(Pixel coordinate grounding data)
-- Opening Marker --
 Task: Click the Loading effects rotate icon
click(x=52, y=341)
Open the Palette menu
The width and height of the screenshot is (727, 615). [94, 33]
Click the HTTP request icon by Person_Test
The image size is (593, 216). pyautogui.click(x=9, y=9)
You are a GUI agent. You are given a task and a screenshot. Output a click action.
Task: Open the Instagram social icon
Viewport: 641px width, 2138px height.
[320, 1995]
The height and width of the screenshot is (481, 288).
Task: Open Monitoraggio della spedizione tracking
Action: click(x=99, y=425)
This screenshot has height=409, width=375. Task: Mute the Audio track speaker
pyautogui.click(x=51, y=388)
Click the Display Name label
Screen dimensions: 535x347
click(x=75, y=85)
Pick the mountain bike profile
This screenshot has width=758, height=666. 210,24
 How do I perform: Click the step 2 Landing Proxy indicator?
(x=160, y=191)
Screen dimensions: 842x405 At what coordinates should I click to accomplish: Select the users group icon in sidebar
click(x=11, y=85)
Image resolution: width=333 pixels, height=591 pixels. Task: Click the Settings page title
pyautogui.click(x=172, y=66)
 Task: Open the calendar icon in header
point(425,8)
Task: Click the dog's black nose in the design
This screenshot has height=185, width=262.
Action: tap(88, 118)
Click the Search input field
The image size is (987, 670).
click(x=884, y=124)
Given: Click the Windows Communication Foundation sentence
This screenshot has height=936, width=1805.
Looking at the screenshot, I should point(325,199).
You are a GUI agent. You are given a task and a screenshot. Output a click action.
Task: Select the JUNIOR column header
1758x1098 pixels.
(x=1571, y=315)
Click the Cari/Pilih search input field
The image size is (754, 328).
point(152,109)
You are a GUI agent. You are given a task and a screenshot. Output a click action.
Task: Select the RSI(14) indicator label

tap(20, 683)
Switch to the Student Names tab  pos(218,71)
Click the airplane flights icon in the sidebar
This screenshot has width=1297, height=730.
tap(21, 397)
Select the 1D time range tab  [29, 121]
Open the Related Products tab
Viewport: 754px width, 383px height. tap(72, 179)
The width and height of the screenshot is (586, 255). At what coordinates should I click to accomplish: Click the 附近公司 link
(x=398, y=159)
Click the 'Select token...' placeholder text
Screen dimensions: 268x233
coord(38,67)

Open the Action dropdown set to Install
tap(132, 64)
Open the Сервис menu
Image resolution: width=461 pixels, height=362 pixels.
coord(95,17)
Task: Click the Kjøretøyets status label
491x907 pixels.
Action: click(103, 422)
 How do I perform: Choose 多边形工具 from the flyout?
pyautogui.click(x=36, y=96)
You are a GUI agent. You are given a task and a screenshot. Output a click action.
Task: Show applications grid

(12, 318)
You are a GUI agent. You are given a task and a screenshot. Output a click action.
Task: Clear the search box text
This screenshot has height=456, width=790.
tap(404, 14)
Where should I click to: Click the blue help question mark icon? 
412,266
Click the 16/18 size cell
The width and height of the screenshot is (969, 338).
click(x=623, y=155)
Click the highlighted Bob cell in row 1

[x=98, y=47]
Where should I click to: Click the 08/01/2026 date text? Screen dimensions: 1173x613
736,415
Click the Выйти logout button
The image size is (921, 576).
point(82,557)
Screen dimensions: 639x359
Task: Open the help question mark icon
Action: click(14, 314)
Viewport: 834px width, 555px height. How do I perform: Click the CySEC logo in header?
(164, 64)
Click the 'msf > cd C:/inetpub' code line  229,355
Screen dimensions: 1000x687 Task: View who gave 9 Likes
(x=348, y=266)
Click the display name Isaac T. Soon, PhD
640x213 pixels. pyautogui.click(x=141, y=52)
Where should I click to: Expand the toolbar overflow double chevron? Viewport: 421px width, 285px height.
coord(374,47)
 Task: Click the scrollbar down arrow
-- Closing Marker --
__Aim of the exercise__
Would you reproduce all the entries exactly?

__Output of the task__
 Task: Click the Loading effects rotate icon
click(x=52, y=341)
Open the Palette menu
The width and height of the screenshot is (727, 615). [94, 33]
Click the HTTP request icon by Person_Test
The image size is (593, 216). pyautogui.click(x=9, y=9)
You are a GUI agent. You are given a task and a screenshot. Output a click action.
Task: Open the Instagram social icon
Viewport: 641px width, 2138px height.
[320, 1995]
The height and width of the screenshot is (481, 288).
Task: Open Monitoraggio della spedizione tracking
Action: click(x=99, y=425)
This screenshot has height=409, width=375. Task: Mute the Audio track speaker
pyautogui.click(x=51, y=388)
Click the Display Name label
Screen dimensions: 535x347
click(x=75, y=85)
Pick the mountain bike profile
This screenshot has width=758, height=666. 210,24
 How do I perform: Click the step 2 Landing Proxy indicator?
(x=160, y=191)
Screen dimensions: 842x405 At what coordinates should I click to accomplish: Select the users group icon in sidebar
click(x=11, y=85)
Image resolution: width=333 pixels, height=591 pixels. Task: Click the Settings page title
pyautogui.click(x=172, y=66)
 Task: Open the calendar icon in header
point(425,8)
Task: Click the dog's black nose in the design
This screenshot has height=185, width=262.
Action: tap(88, 118)
Click the Search input field
The image size is (987, 670).
click(x=884, y=124)
Given: Click the Windows Communication Foundation sentence
This screenshot has height=936, width=1805.
Looking at the screenshot, I should point(325,199).
You are a GUI agent. You are given a task and a screenshot. Output a click action.
Task: Select the JUNIOR column header
1758x1098 pixels.
(x=1571, y=315)
Click the Cari/Pilih search input field
The image size is (754, 328).
point(152,109)
You are a GUI agent. You are given a task and a screenshot. Output a click action.
Task: Select the RSI(14) indicator label

tap(20, 683)
Switch to the Student Names tab  pos(218,71)
Click the airplane flights icon in the sidebar
This screenshot has width=1297, height=730.
tap(21, 397)
Select the 1D time range tab  [29, 121]
Open the Related Products tab
Viewport: 754px width, 383px height. tap(72, 179)
The width and height of the screenshot is (586, 255). At what coordinates should I click to accomplish: Click the 附近公司 link
(x=398, y=159)
Click the 'Select token...' placeholder text
Screen dimensions: 268x233
coord(38,67)

Open the Action dropdown set to Install
tap(132, 64)
Open the Сервис menu
Image resolution: width=461 pixels, height=362 pixels.
coord(95,17)
Task: Click the Kjøretøyets status label
491x907 pixels.
Action: click(103, 422)
 How do I perform: Choose 多边形工具 from the flyout?
pyautogui.click(x=36, y=96)
You are a GUI agent. You are given a task and a screenshot. Output a click action.
Task: Show applications grid

(12, 318)
You are a GUI agent. You are given a task and a screenshot. Output a click action.
Task: Clear the search box text
This screenshot has height=456, width=790.
tap(404, 14)
Where should I click to: Click the blue help question mark icon? 
412,266
Click the 16/18 size cell
The width and height of the screenshot is (969, 338).
click(x=623, y=155)
Click the highlighted Bob cell in row 1

[x=98, y=47]
Where should I click to: Click the 08/01/2026 date text? Screen dimensions: 1173x613
736,415
Click the Выйти logout button
The image size is (921, 576).
point(82,557)
Screen dimensions: 639x359
Task: Open the help question mark icon
Action: click(14, 314)
Viewport: 834px width, 555px height. How do I perform: Click the CySEC logo in header?
(164, 64)
Click the 'msf > cd C:/inetpub' code line  229,355
Screen dimensions: 1000x687 Task: View who gave 9 Likes
(x=348, y=266)
Click the display name Isaac T. Soon, PhD
640x213 pixels. pyautogui.click(x=141, y=52)
Where should I click to: Expand the toolbar overflow double chevron? Viewport: 421px width, 285px height.
coord(374,47)
 Task: Click the scrollbar down arrow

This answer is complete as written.